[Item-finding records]
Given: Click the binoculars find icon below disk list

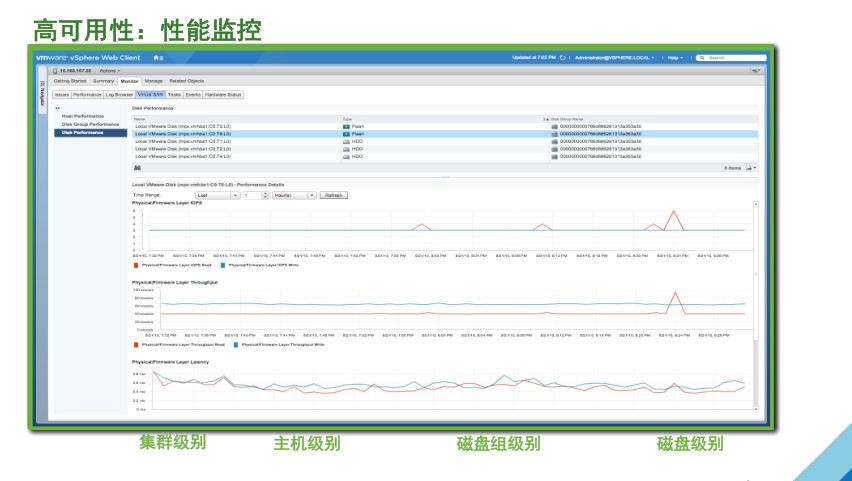Looking at the screenshot, I should pyautogui.click(x=137, y=168).
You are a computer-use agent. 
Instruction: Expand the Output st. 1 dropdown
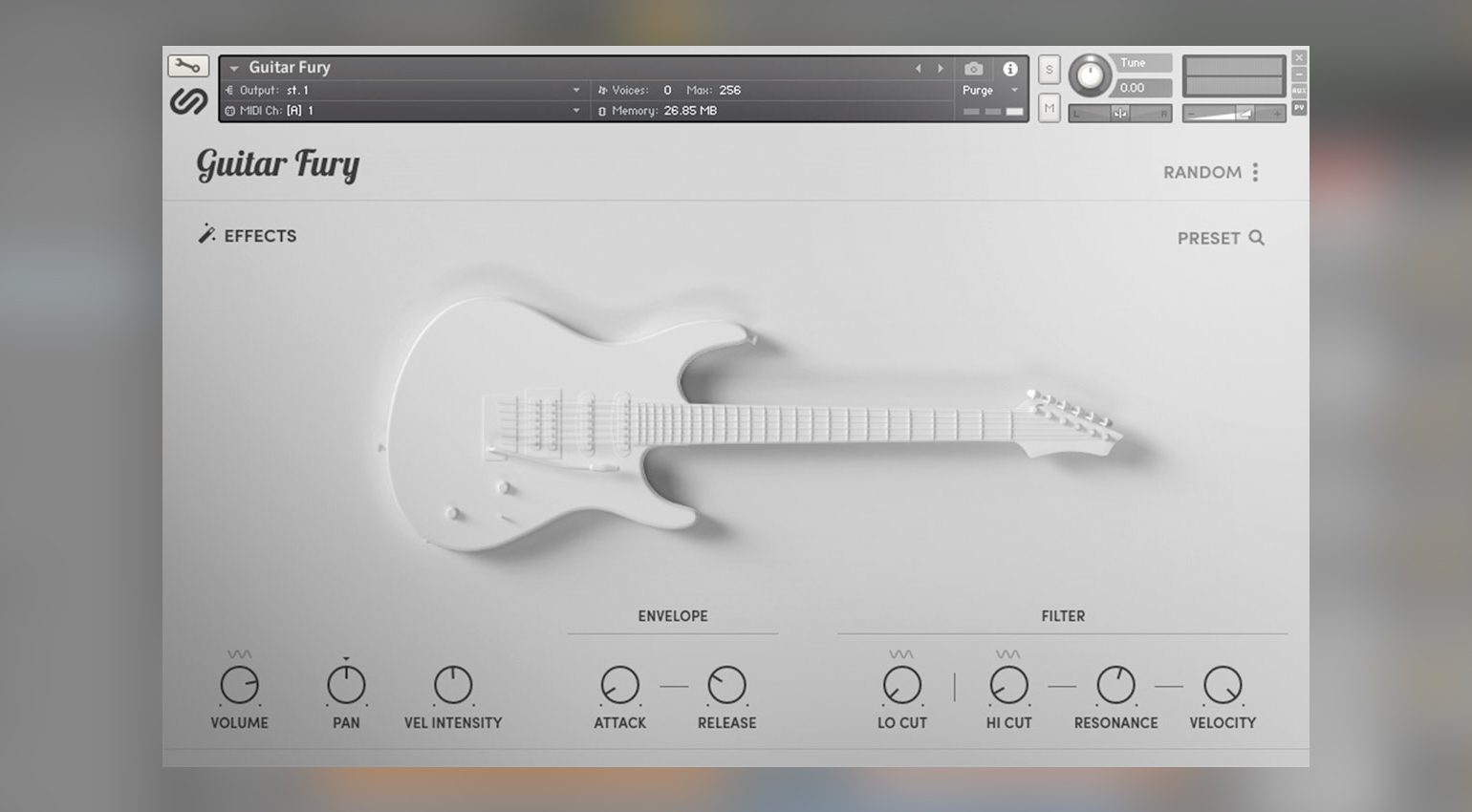576,91
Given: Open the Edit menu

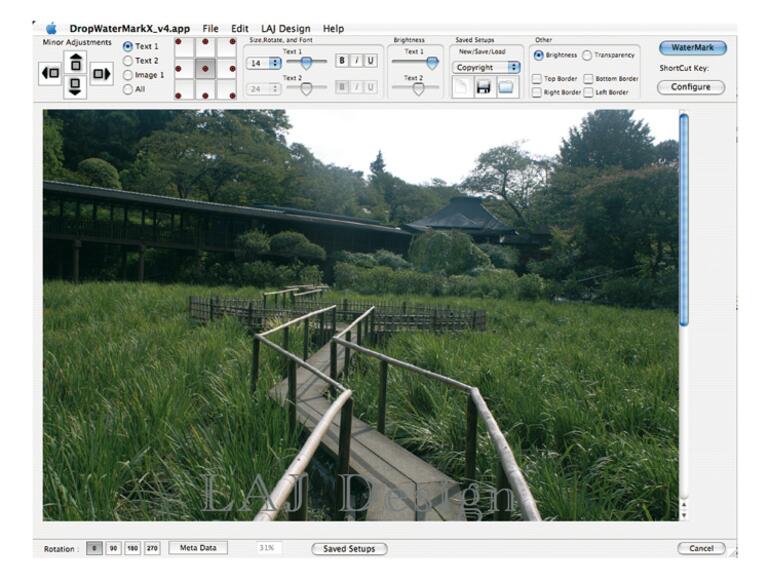Looking at the screenshot, I should click(x=239, y=29).
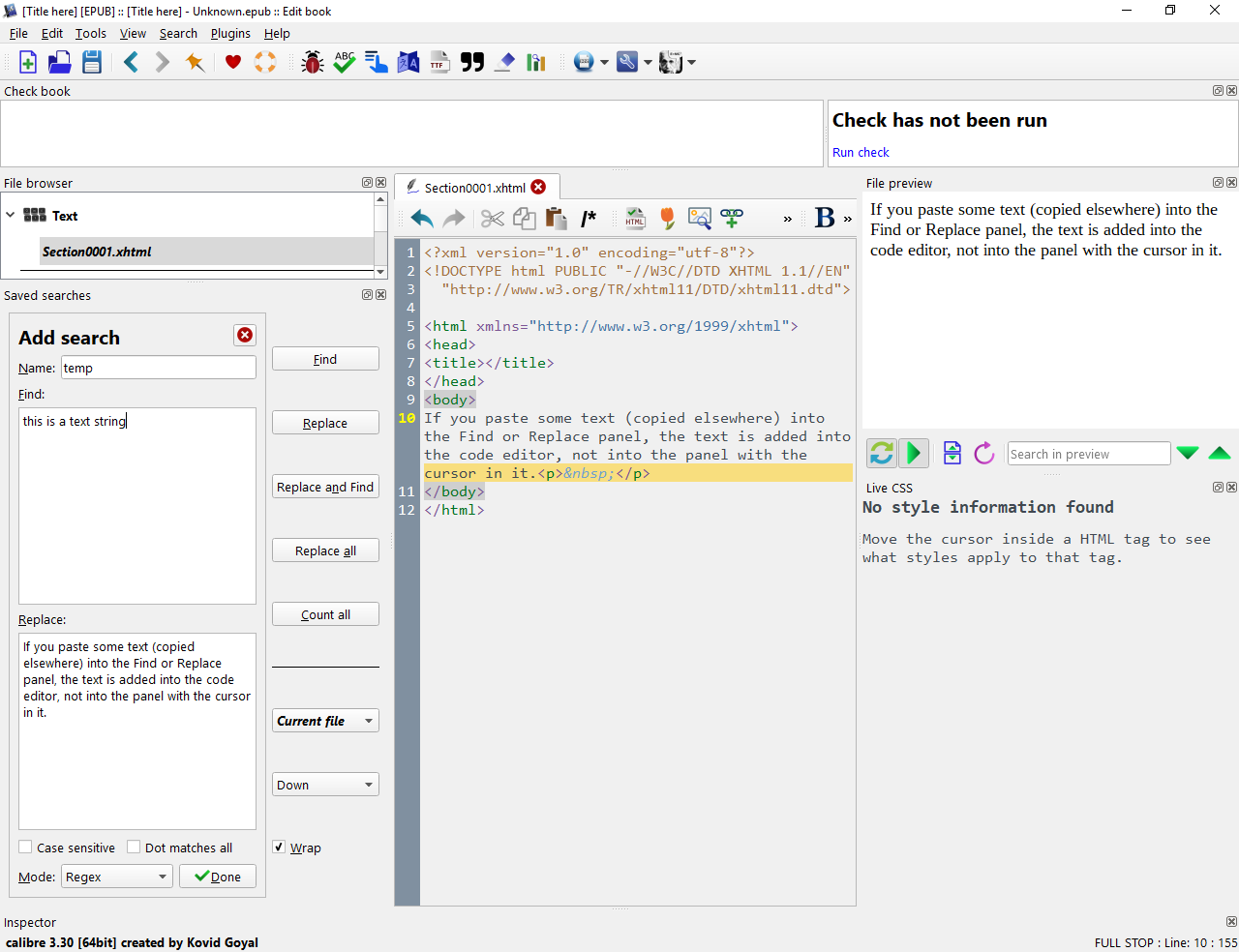Open the Down direction dropdown

coord(325,785)
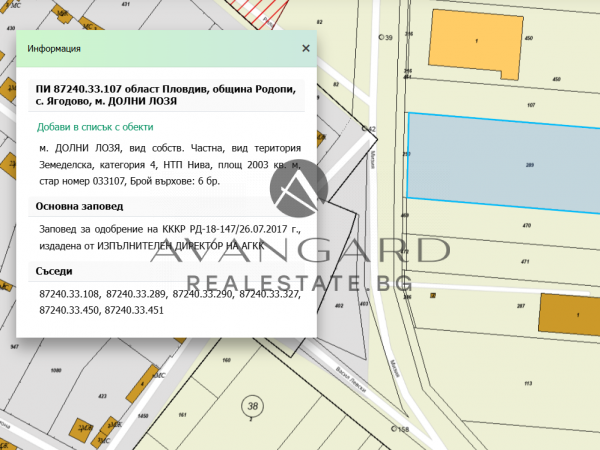Viewport: 600px width, 450px height.
Task: Choose neighbor parcel 87240.33.451
Action: pyautogui.click(x=136, y=311)
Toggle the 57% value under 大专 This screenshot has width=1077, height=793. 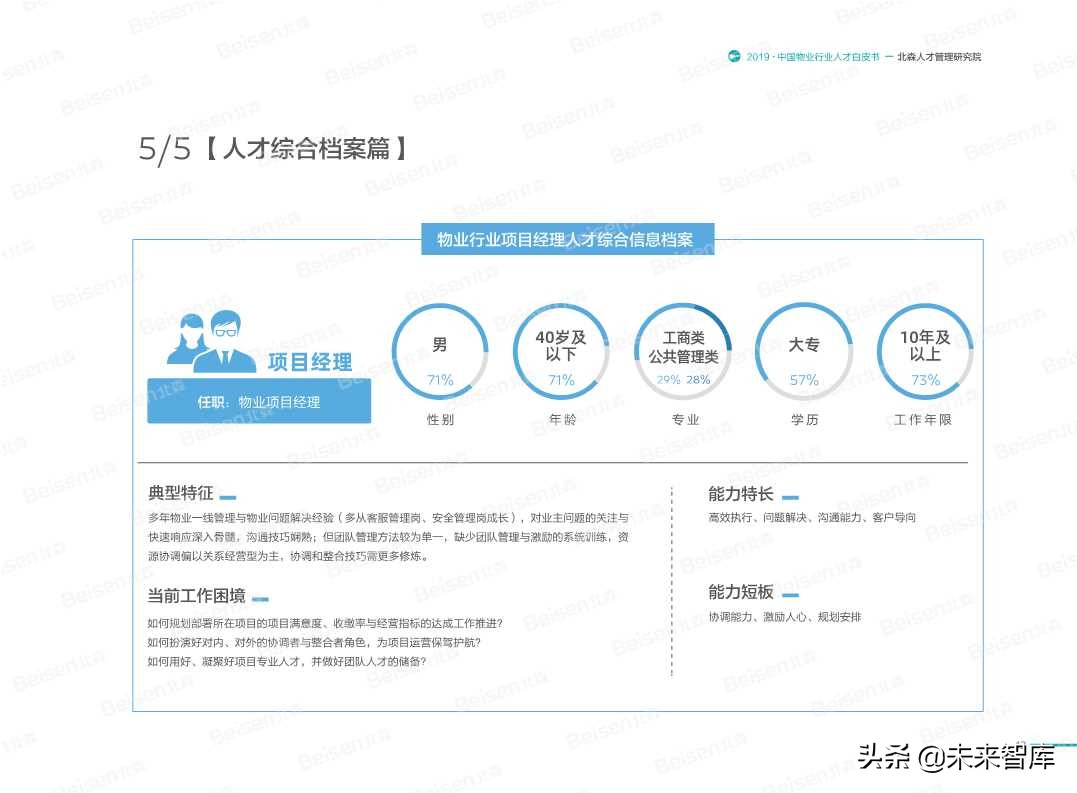805,380
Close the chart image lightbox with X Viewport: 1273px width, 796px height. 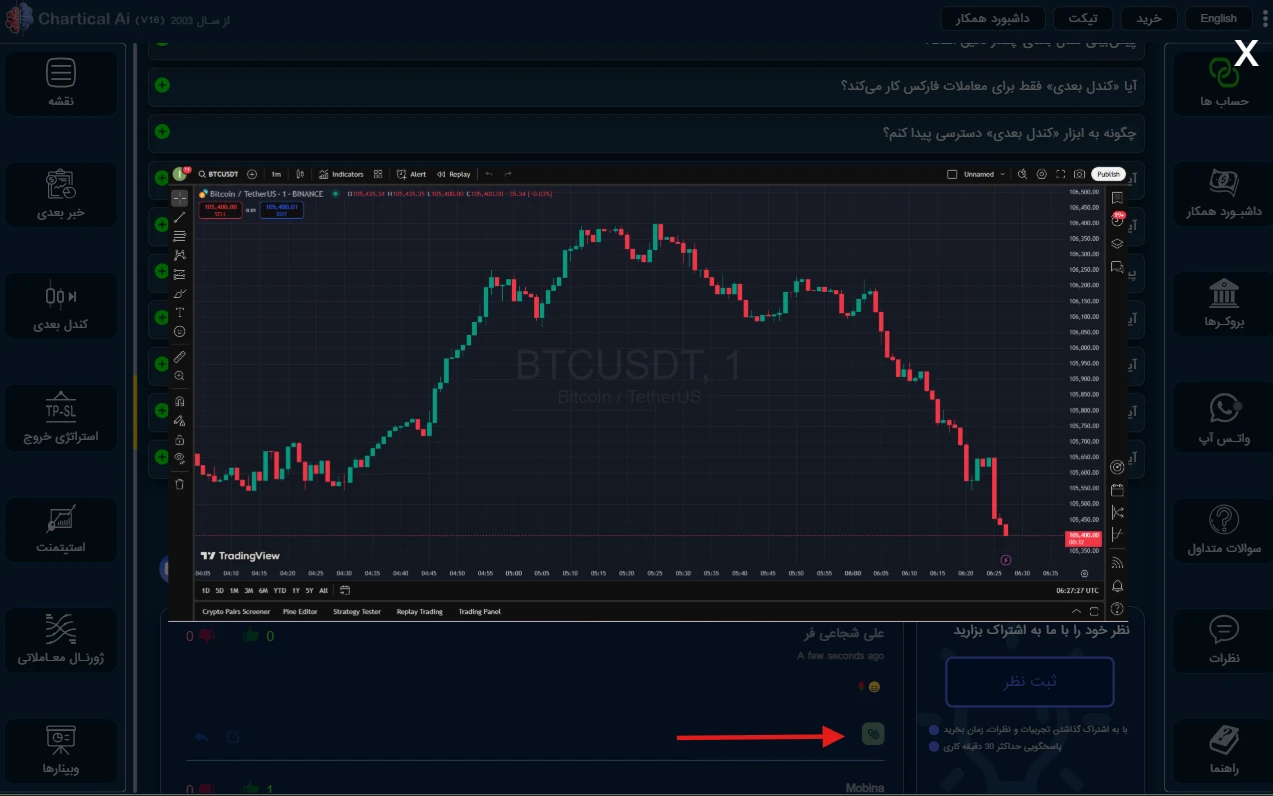point(1245,54)
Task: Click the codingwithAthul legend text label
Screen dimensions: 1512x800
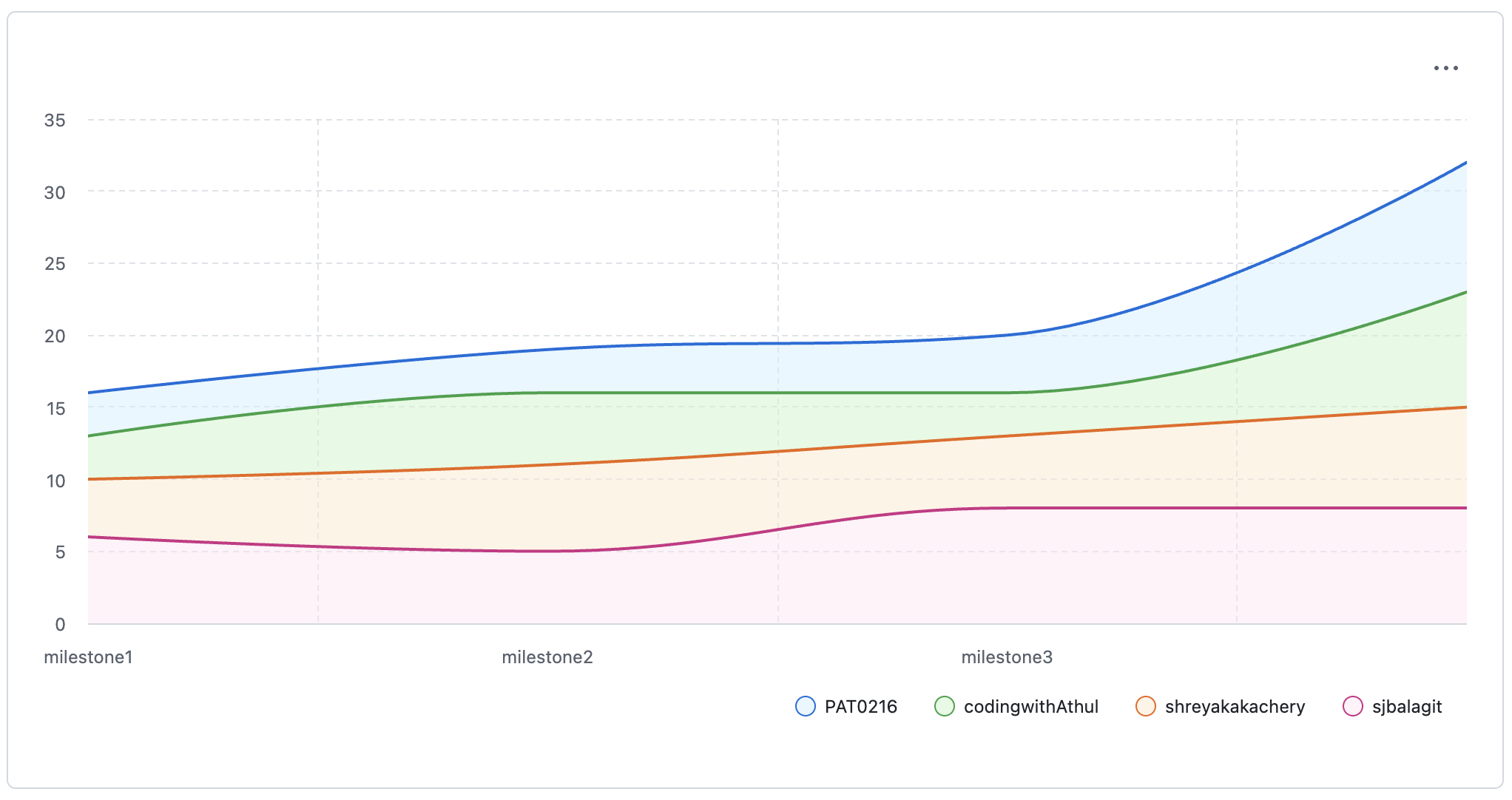Action: [1031, 707]
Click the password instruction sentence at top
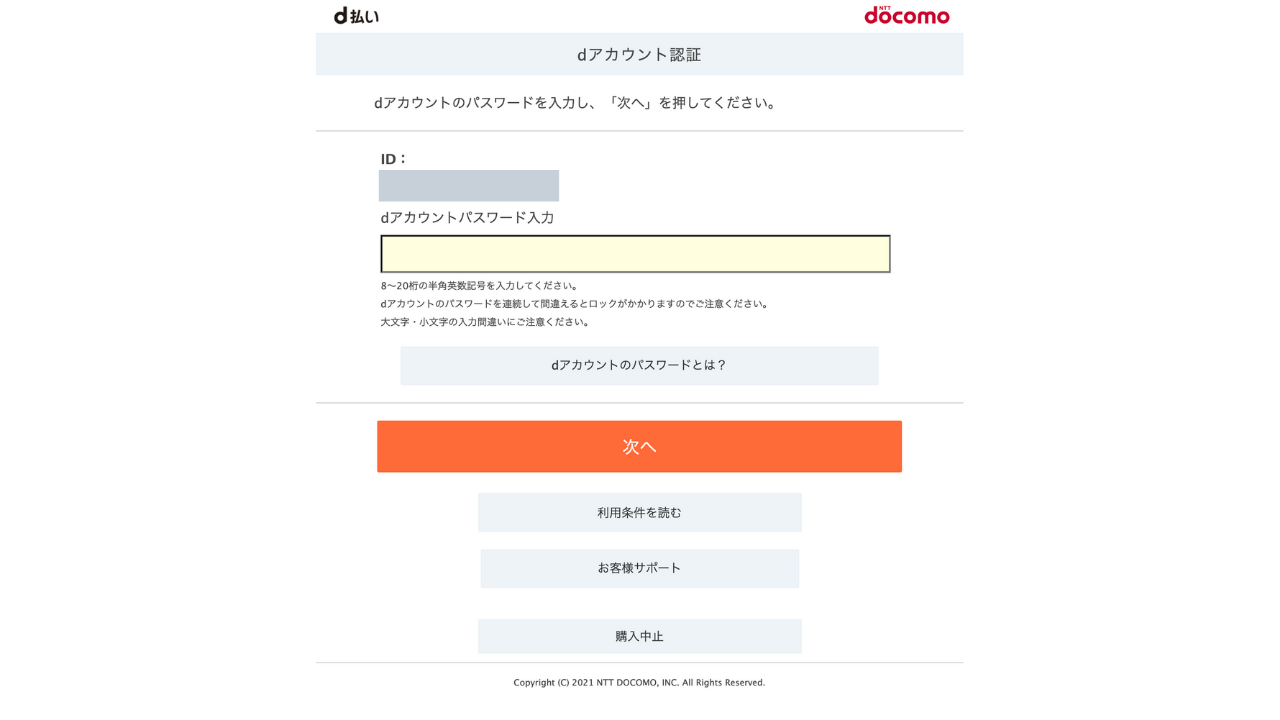The image size is (1280, 720). point(577,103)
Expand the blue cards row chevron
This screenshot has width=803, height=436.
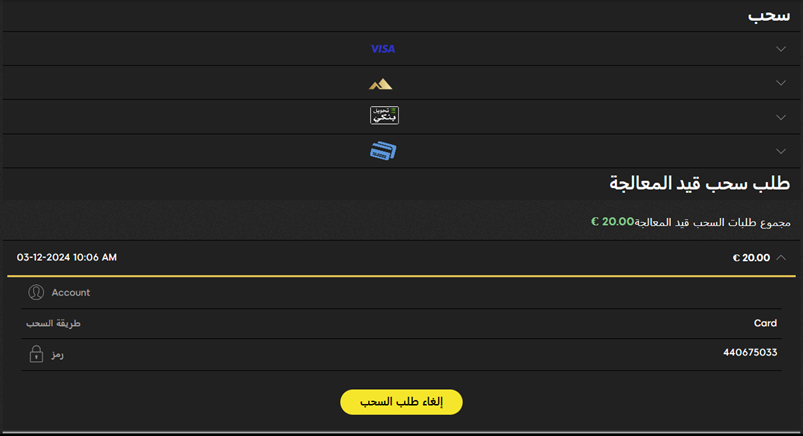(x=780, y=151)
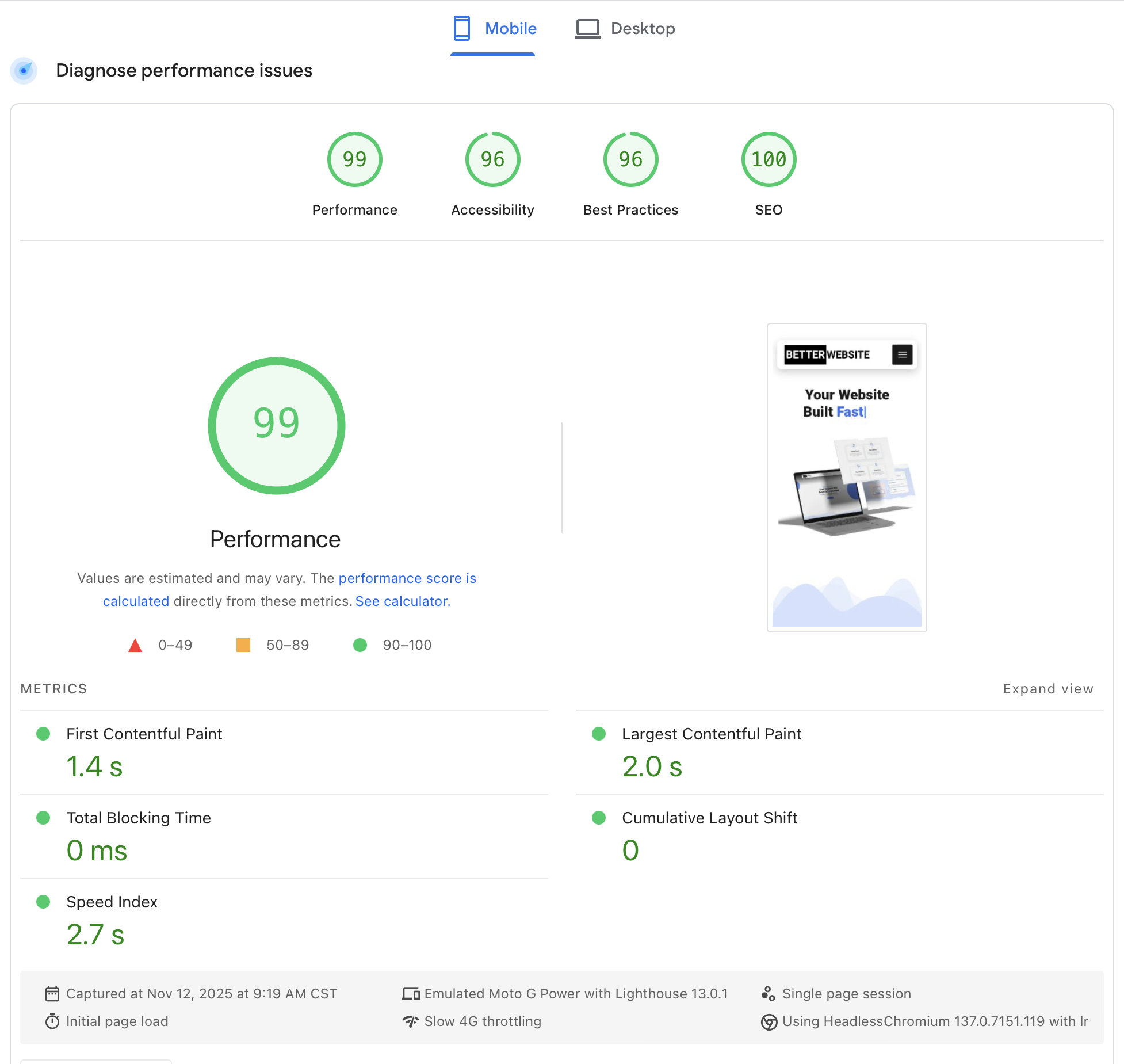Expand the First Contentful Paint metric
Screen dimensions: 1124x1064
click(x=144, y=734)
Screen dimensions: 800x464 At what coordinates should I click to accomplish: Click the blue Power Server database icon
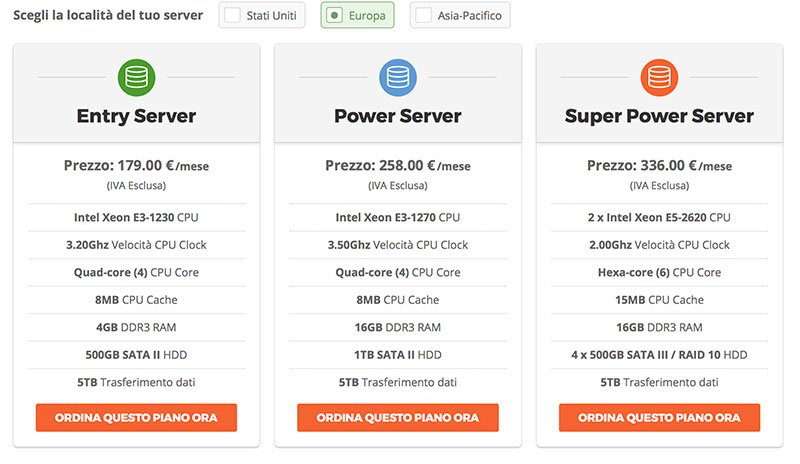(398, 78)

--- DESCRIPTION OF THE TASK ---
Write out all the text from the line containing "Screen dimensions: 800x464" down to the end of the items, raising every coordinate in the answers by 140. Leave the pictures out.

--- TASK RESPONSE ---
Screen dimensions: 800x464 At what coordinates should I click to accomplish: Click the blue Power Server database icon
(538, 218)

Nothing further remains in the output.